| Data entries |
____

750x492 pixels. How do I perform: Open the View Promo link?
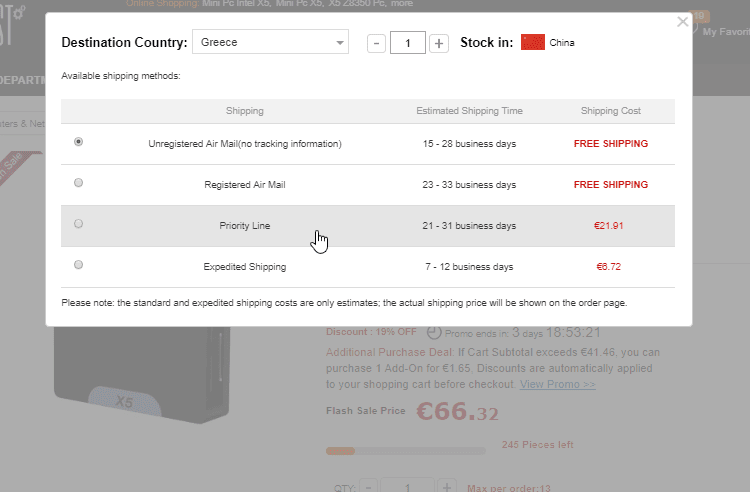[558, 384]
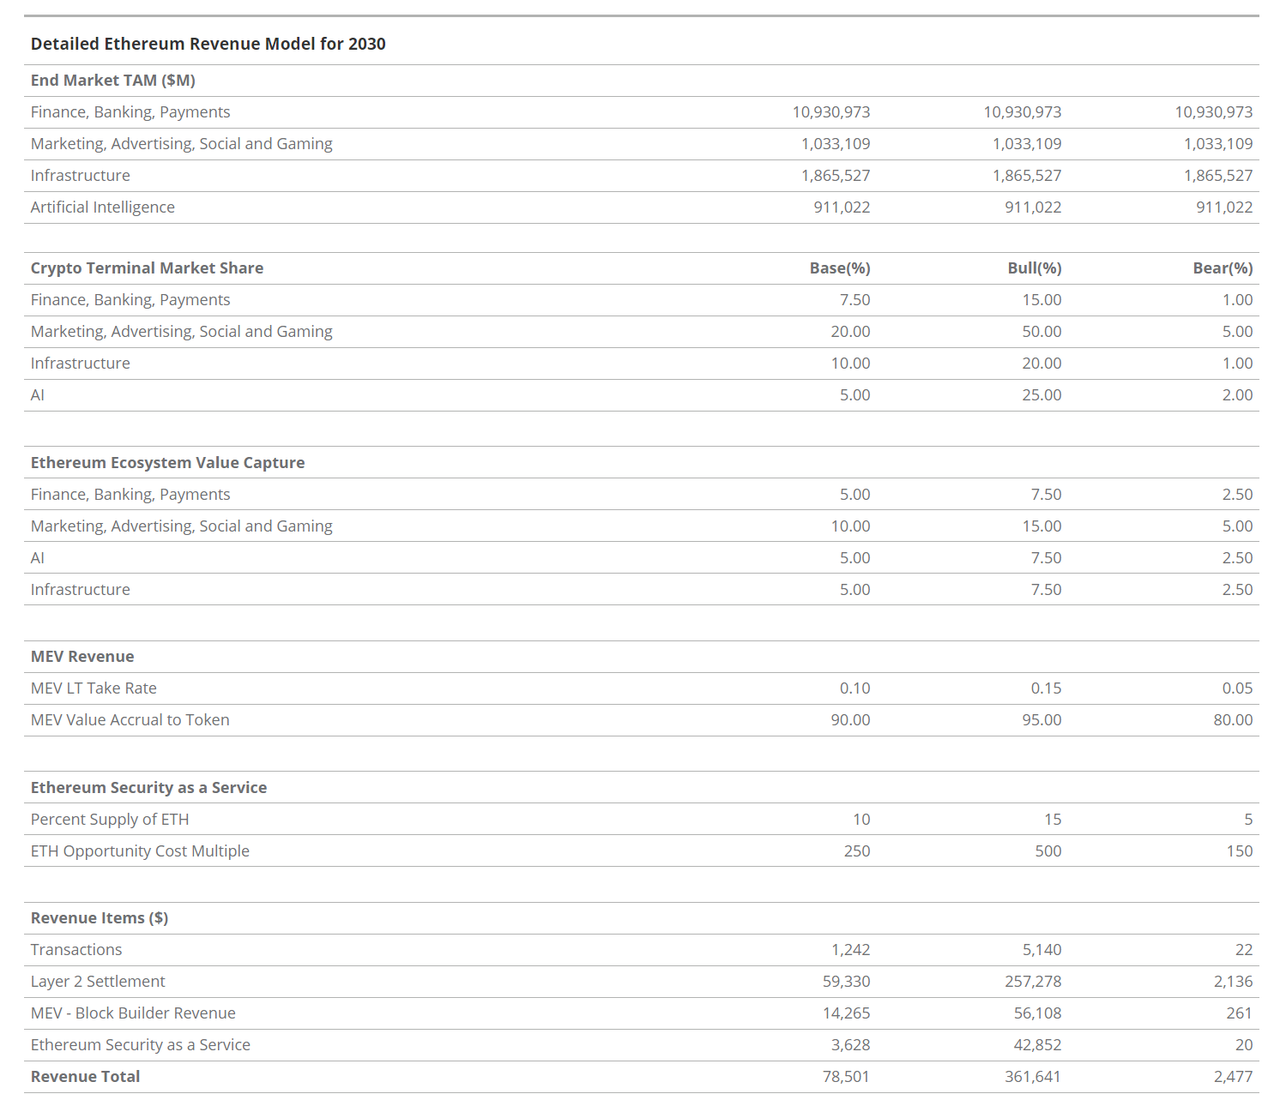Click the 'Layer 2 Settlement' row label
Screen dimensions: 1280x1112
(98, 982)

____

| Exercise aim |
Copy the lines above word for word, leaving out the pictures.

| Response for this exercise |
750x492 pixels. How do I perform: Open the View Promo link?
[558, 384]
Click the 'Layer 2 Settlement' row label
Screen dimensions: 1280x1112
(98, 982)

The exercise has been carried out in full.